▸ Tugas dan Latihan:
a – Sebutkan semua titik berangkat kisah sejarah kuntilanak yang disebutkan dalam teks tentang kuntilanak.
b – Menurut teks tentang kuntilanak, mengapa tidak menjadi masalah bahwa banyak orang membayangkan kuntilanak sebagai sosok yang begitu buruk? Jelaskan dalam satu sampai tiga kalimat.
c – Tuliskan kembali bagian teks tentang kuntilanak yang dimulai dari "Bahkan KBBI (Kamus" dan berakhir pada "bahkan setelah kematiannya.".

──────── Teks Bacaan ────────

Sosok kuntilanak selanjutnya menjadi simbol penindasan perempuan oleh kekerasan. Ia melakukan balas dendam terhadap para pelaku yang telah menyiksa dirinya. Bahkan mengganggu para lelaki lain yang juga melakukan hal buruk terhadap perempuan lain.
Mubadalah.id – Apa yang pertama kali kamu pikirkan ketika membaca kata “kuntilanak”? Apakah sebagai sosok hantu yang menakutkan, suka mengganggu, atau suaranya yang khas membuat tubuh merinding dan bulu kuduk berdiri semua?
Yap, banyak orang-orang yang selalu mengasumsikan, memikirkan, dan membayangkan kuntilanak sebagai sosok yang begitu buruk. Bukan masalah, karena hal ini juga berdasarkan data yang ada. Sebuah pengalaman obyektif, apalagi saat menonton film atau sekedar mengetik namanya di kolom search Google.
Bahkan KBBI (Kamus Besar Bahasa Indonesia) sendiri telah menambahkan definisi kata kuntilanak sebagai hantu yang konon berkelamin perempuan, suka mengambil anak kecil atau mengganggu wanita yang baru saja melahirkan.
Tapi, ternyata kuntilanak juga tidak seburuk itu. Bukan masalah wajah atau tertawanya yang menggelitik, tapi nilai kehidupannya. Barangkali ini sering terabaikan, atau bahkan tidak pernah terpikirkan.
Namun siapa sangka bahwa di balik sosok kuntilanak yang selalu menjadi momok, ternyata ia bisa disebut sebagai seorang tokoh dengan jalan kehidupan begitu pelik, bahkan setelah kematiannya.
Banyak berbagai versi berbeda yang menggambarkan kisah-kisah sejarah kuntilanak. Ada yang berangkat dari pesugihan, penyembahan, atau melalui peristiwa pembunuhan.

──────── Informasi yang Diberikan ────────

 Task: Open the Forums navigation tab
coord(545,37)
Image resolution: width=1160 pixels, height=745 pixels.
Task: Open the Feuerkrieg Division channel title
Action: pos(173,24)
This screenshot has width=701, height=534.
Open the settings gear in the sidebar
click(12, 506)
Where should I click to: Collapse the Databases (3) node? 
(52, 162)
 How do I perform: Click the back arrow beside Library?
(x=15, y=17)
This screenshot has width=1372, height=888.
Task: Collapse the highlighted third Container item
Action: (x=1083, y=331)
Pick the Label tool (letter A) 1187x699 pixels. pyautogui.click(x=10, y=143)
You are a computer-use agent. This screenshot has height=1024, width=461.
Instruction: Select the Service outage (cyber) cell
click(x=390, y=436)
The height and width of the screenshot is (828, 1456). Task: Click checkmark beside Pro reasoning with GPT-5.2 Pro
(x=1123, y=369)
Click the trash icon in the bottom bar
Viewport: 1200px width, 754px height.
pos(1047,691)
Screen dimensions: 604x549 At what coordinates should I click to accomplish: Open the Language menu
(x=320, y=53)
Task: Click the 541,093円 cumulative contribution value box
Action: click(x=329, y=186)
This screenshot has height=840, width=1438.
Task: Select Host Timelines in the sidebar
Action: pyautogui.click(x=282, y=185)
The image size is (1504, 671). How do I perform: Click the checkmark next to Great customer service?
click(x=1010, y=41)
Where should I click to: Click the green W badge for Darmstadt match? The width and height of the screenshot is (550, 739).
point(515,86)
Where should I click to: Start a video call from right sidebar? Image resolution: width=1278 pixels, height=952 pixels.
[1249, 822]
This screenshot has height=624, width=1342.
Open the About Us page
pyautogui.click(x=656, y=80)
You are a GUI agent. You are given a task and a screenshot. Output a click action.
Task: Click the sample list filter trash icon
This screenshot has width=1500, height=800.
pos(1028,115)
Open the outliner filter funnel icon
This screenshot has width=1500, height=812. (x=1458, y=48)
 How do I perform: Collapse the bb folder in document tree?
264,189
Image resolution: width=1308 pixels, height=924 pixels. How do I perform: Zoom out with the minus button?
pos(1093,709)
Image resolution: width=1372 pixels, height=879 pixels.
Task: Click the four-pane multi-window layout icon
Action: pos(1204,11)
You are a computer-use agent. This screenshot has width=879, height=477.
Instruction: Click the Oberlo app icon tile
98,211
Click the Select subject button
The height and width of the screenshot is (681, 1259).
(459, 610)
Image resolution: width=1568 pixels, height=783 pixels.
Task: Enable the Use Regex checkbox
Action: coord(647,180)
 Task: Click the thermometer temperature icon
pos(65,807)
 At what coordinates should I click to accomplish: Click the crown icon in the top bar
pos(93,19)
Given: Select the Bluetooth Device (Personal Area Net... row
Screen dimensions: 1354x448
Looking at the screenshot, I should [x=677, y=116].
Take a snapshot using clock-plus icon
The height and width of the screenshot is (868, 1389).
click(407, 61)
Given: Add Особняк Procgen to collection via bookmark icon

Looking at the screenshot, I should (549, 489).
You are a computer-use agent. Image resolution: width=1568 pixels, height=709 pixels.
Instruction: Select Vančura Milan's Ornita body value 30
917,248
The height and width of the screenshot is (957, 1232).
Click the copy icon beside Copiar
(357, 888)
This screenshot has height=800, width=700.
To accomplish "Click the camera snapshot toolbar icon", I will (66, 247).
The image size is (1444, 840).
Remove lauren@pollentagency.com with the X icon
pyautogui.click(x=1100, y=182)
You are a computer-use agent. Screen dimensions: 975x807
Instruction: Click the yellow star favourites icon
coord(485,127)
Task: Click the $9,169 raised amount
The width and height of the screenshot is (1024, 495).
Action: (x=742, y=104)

────────

▸ Jawaban Tugas:
a –
- pesugihan
- penyembahan
- peristiwa pembunuhan

b – Hal itu bukan masalah karena anggapan tersebut berdasarkan data yang ada. Anggapan itu merupakan pengalaman obyektif, terutama saat menonton film atau sekadar mengetik nama kuntilanak di kolom pencarian Google.

c –
Bahkan KBBI (Kamus Besar Bahasa Indonesia) sendiri telah menambahkan definisi kata kuntilanak sebagai hantu yang konon berkelamin perempuan, suka mengambil anak kecil atau mengganggu wanita yang baru saja melahirkan.
Tapi, ternyata kuntilanak juga tidak seburuk itu. Bukan masalah wajah atau tertawanya yang menggelitik, tapi nilai kehidupannya. Barangkali ini sering terabaikan, atau bahkan tidak pernah terpikirkan.
Namun siapa sangka bahwa di balik sosok kuntilanak yang selalu menjadi momok, ternyata ia bisa disebut sebagai seorang tokoh dengan jalan kehidupan begitu pelik, bahkan setelah kematiannya.